Segundo ele, o país poderia ter um maior número de transplantes se houvesse um maior número de doadores. “Este é o principal desafio”.
O cardiologista explica que um doador pode ajudar de seis a oito pacientes. “Pode doar pulmões, coração, fígado, rim, pâncreas, córneas, ossos e pele”.
O uso de coração artificial já é rotina em países desenvolvidos, de acordo com Gaiotto. Ele afirma que esse tipo de coração é utilizado como ponte para futuros transplantes, permitindo sobrevida, para o paciente que aguarda por um “coração de verdade”, de até quatro anos.
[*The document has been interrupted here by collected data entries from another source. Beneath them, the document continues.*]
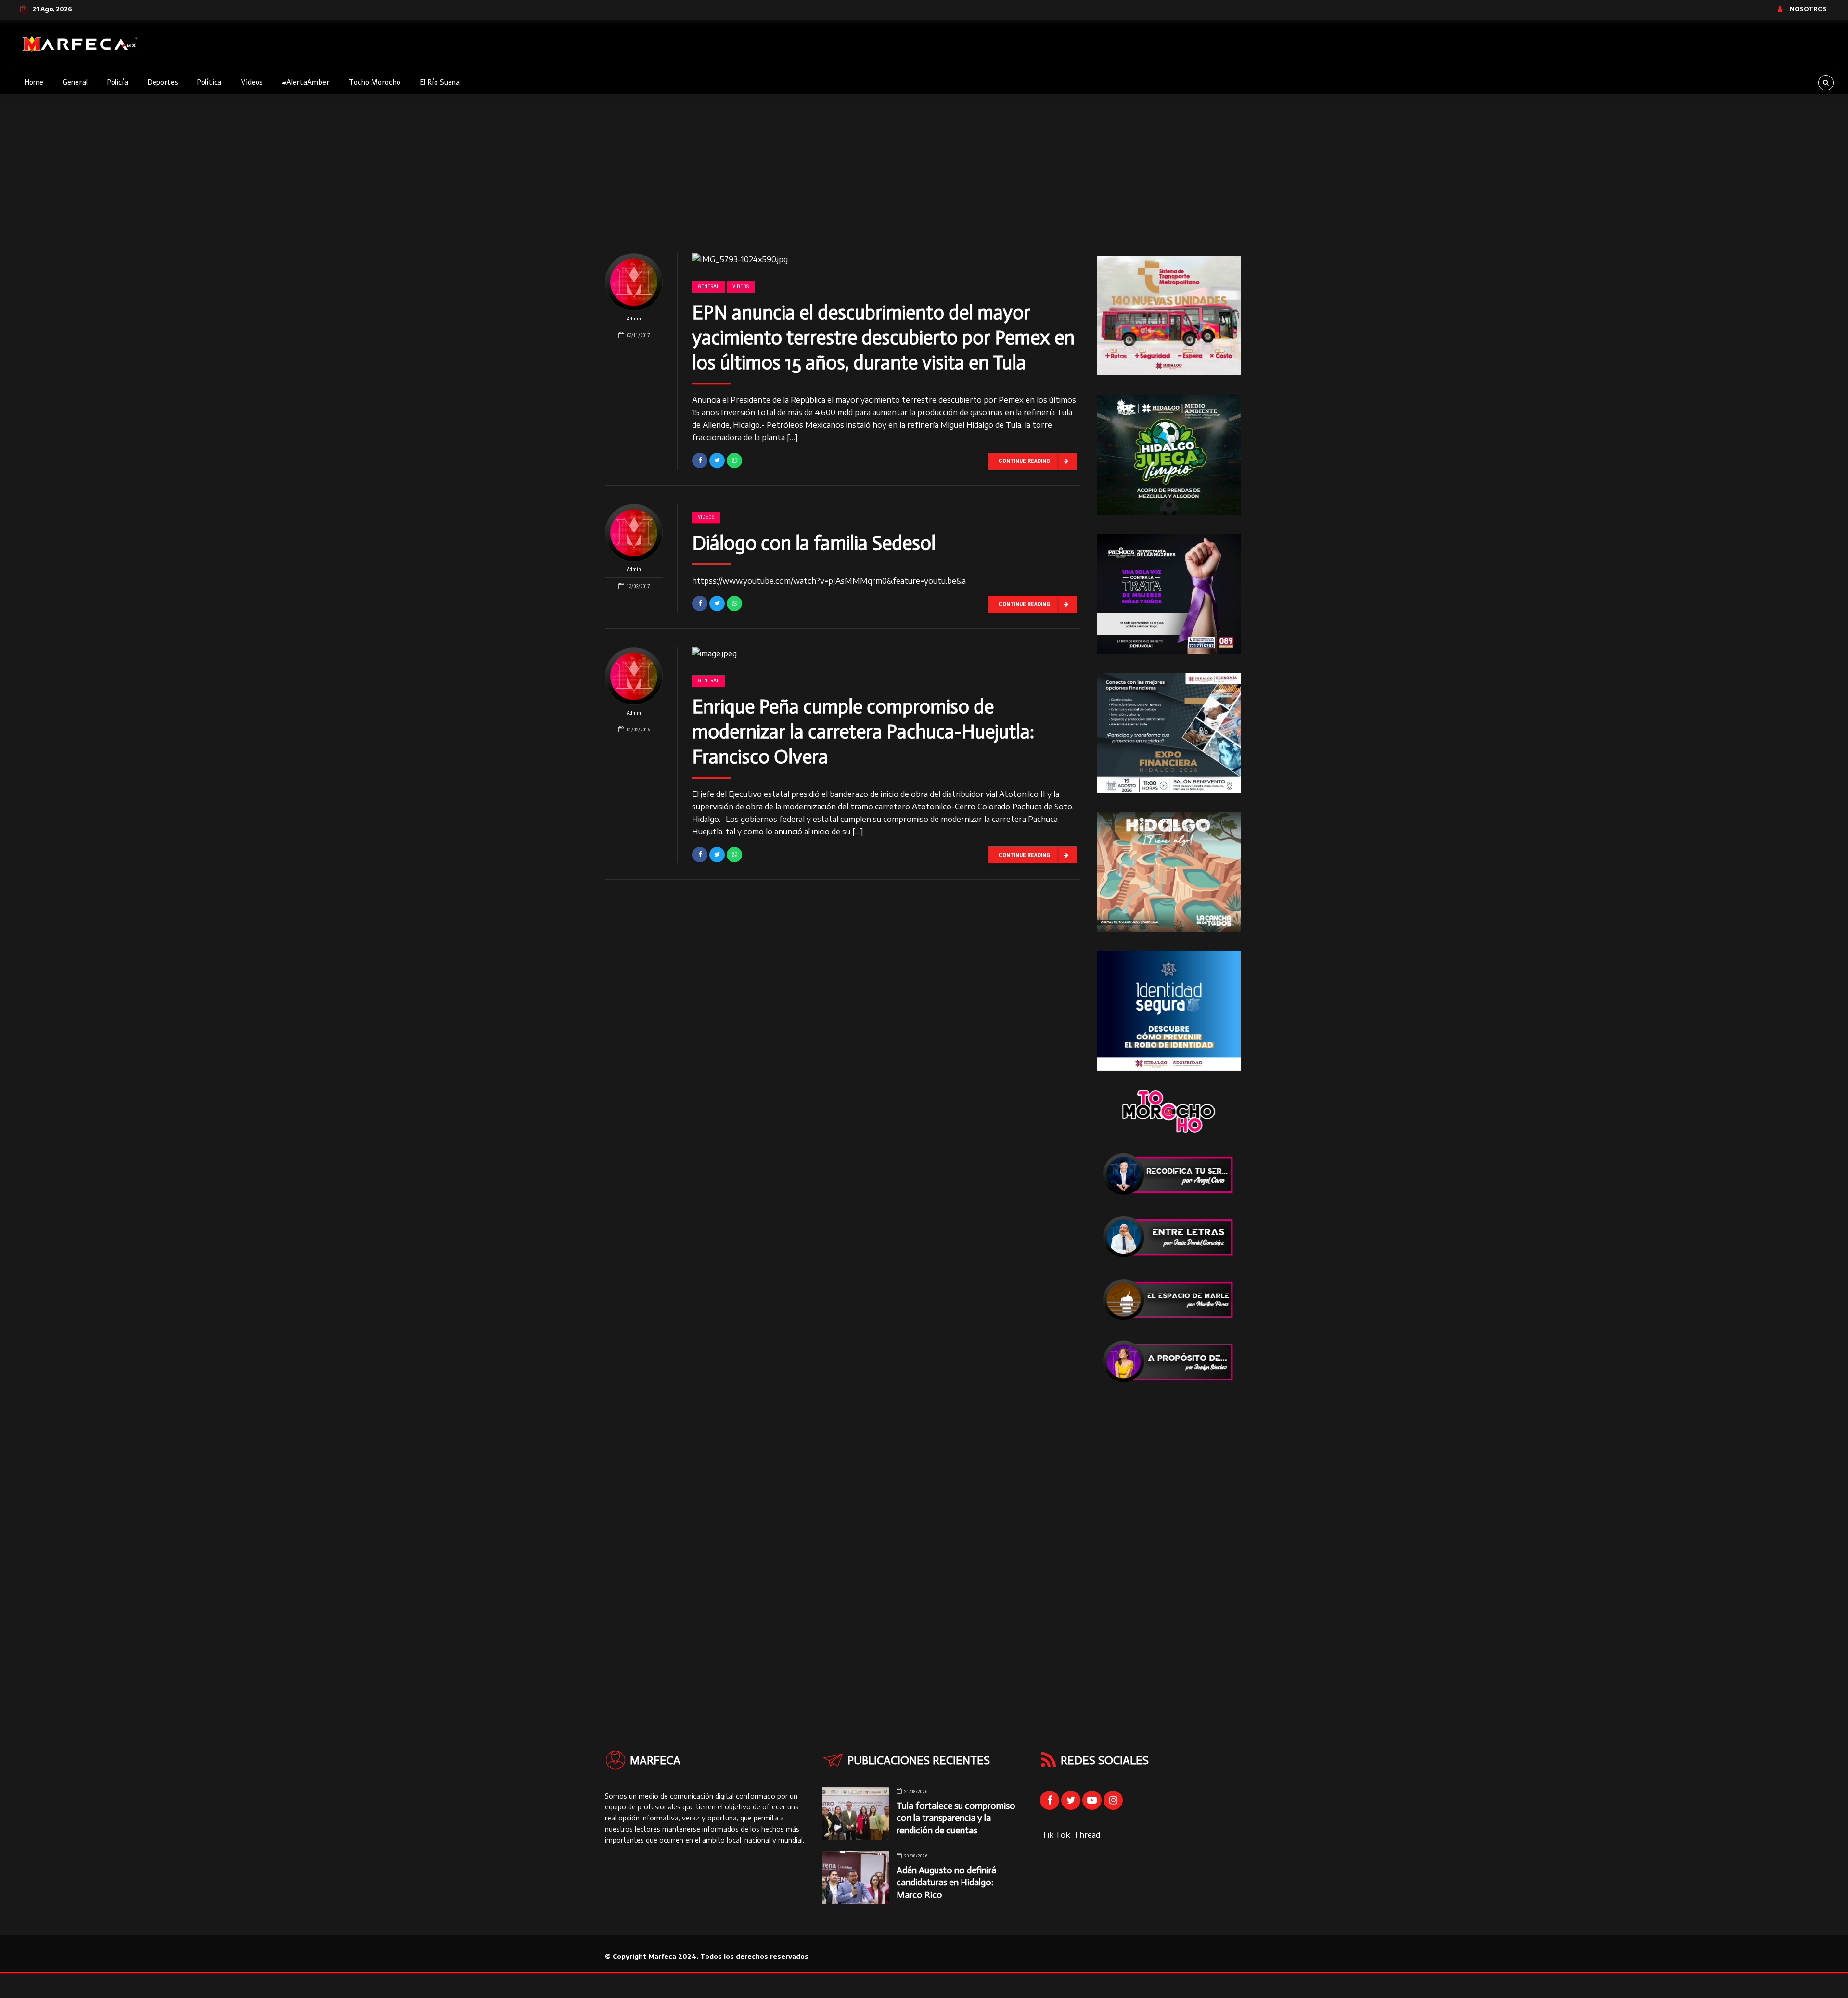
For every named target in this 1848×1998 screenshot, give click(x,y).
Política (209, 82)
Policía (117, 82)
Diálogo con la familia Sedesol (814, 542)
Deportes (162, 82)
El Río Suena (440, 82)
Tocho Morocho (374, 82)
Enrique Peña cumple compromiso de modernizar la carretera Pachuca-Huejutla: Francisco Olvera (863, 731)
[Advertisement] (924, 166)
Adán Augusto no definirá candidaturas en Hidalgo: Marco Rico (946, 1882)
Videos (252, 82)
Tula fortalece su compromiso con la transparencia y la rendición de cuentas (956, 1817)
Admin (634, 319)
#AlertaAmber (306, 82)
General (75, 82)
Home (33, 82)
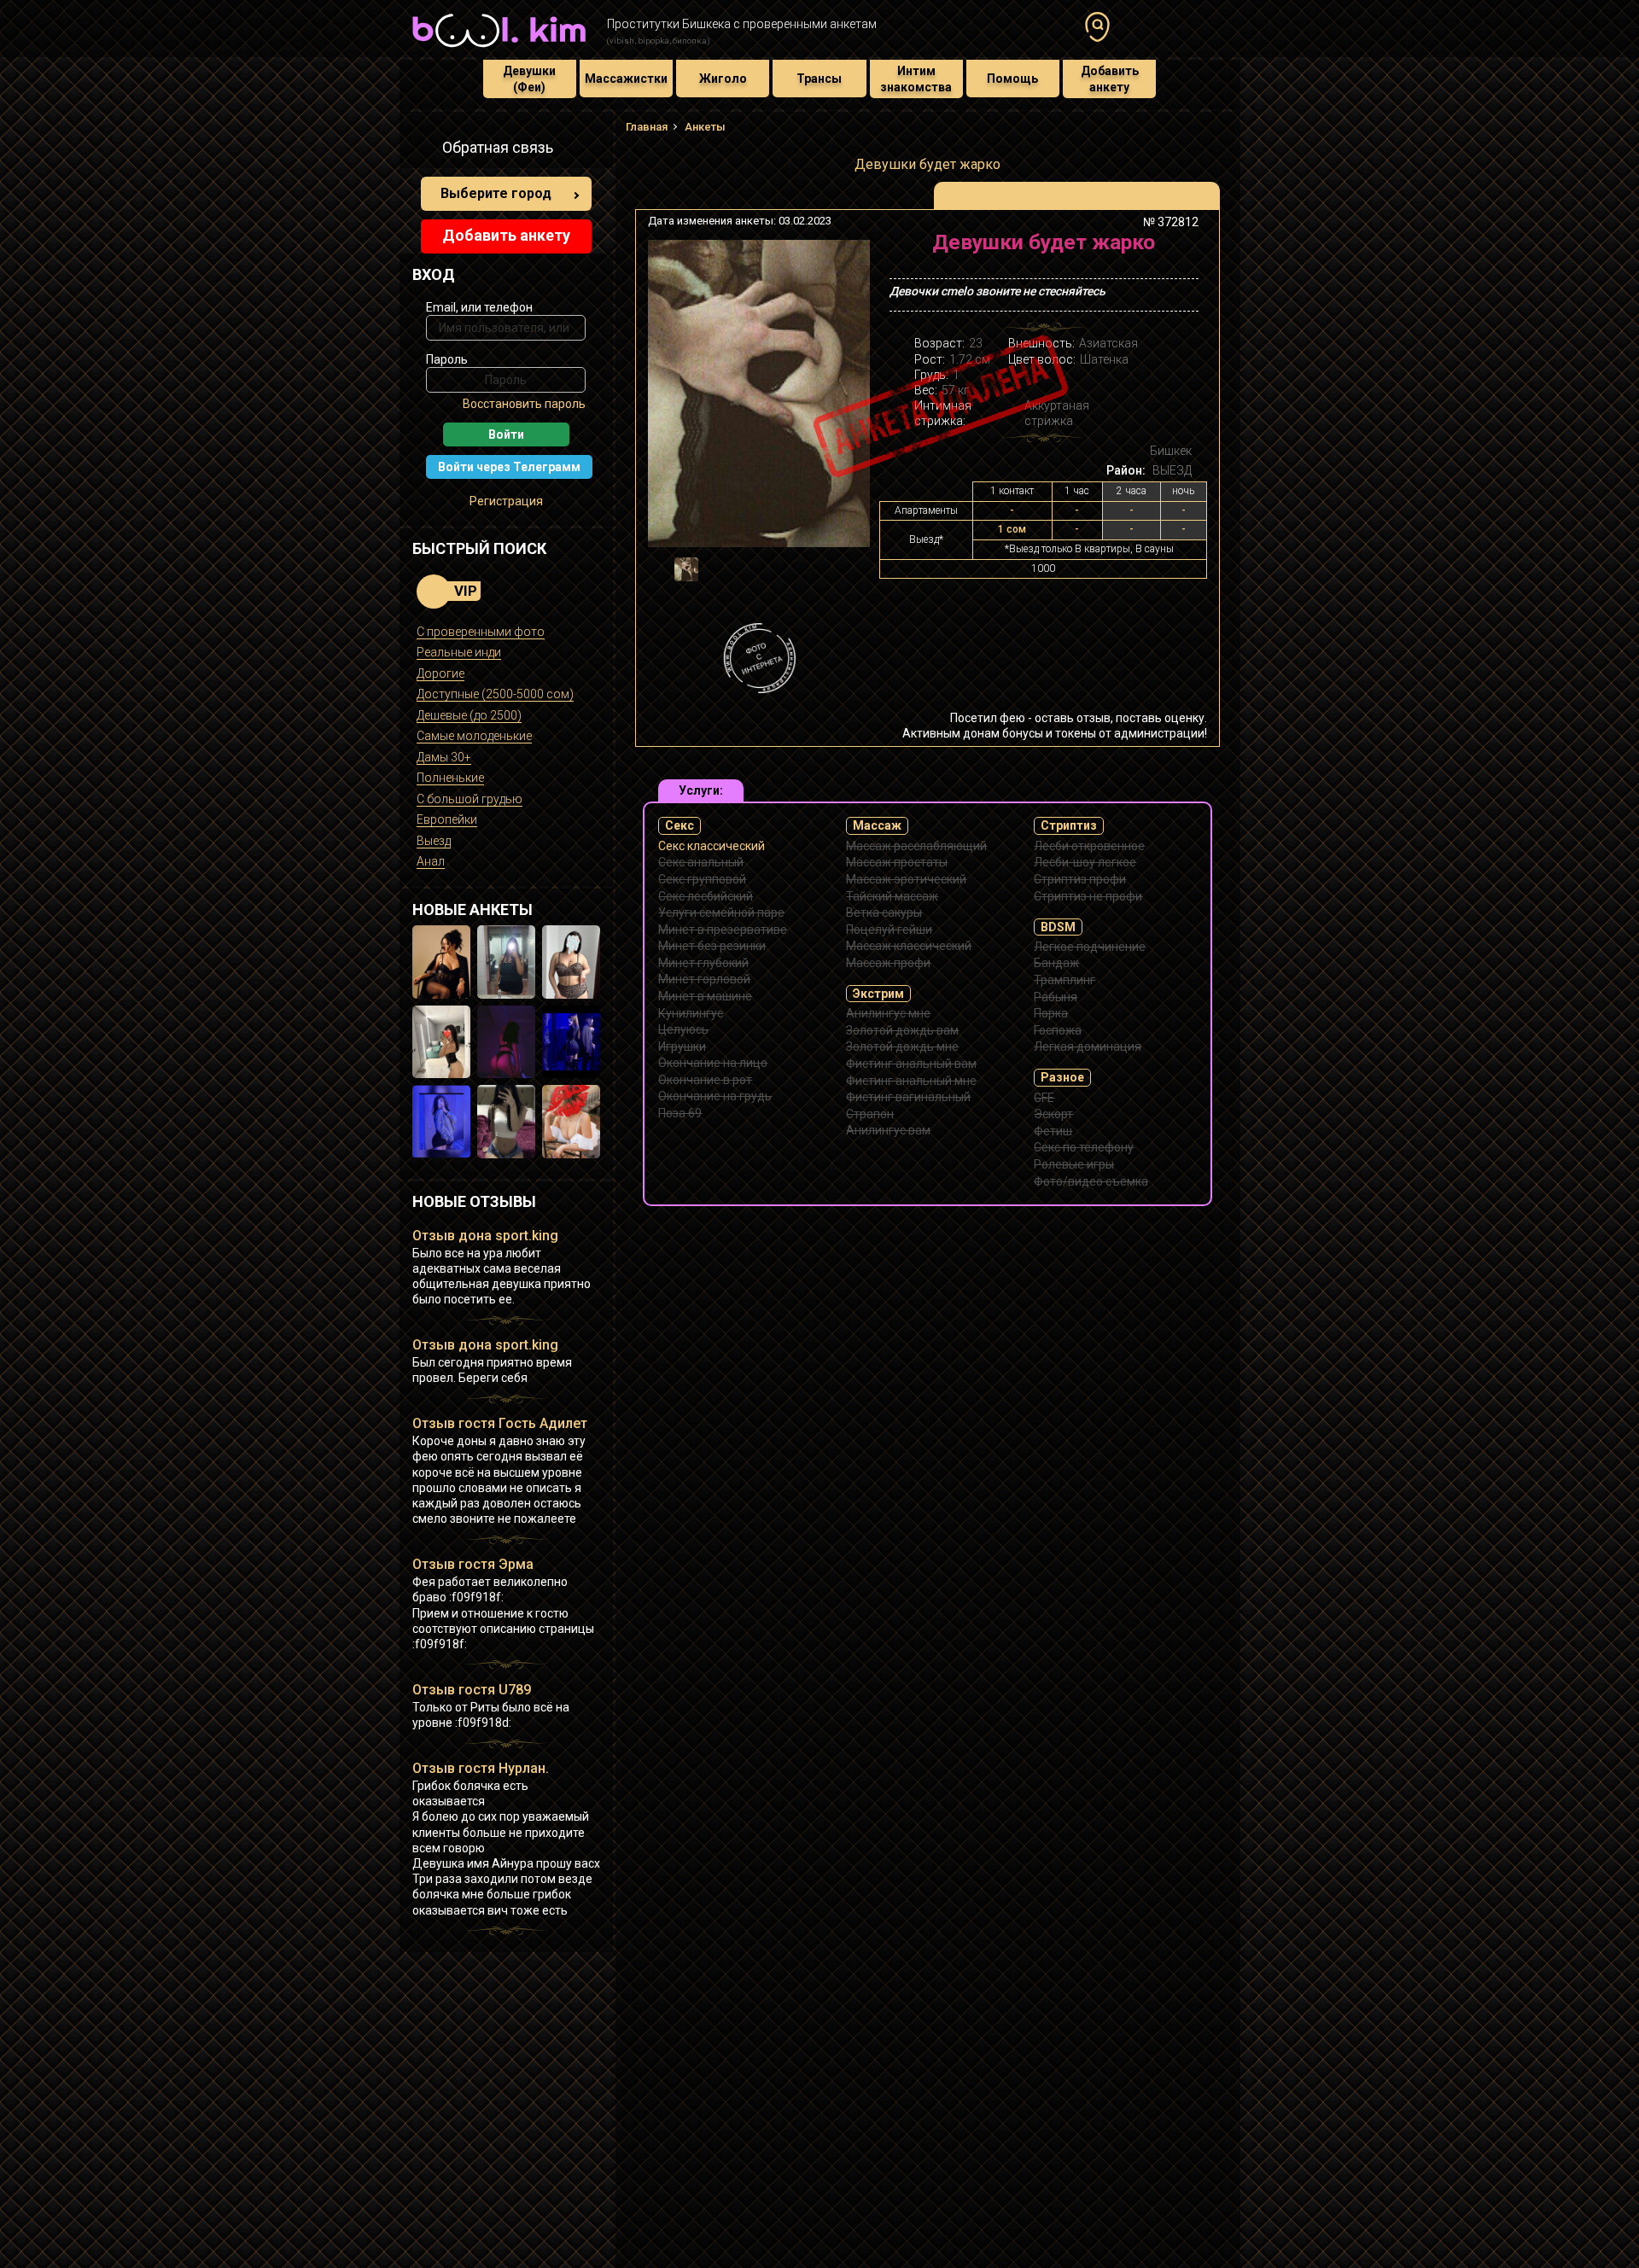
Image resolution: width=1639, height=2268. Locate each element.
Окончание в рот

“No Brasil, o uso ainda é pequeno. São dispositivos muito caros, mas a prática já existe e está chegando ao país. Esperamos que, nos próximos anos, seu uso aumente bastante, seja como ponte ou como terapia de destino, quando o paciente não tem condições de fazer o transplante por causa de alguma outra doença. Nesse caso, ele coloca a bomba artificial e pode viver por mais quatro ou cinco anos”.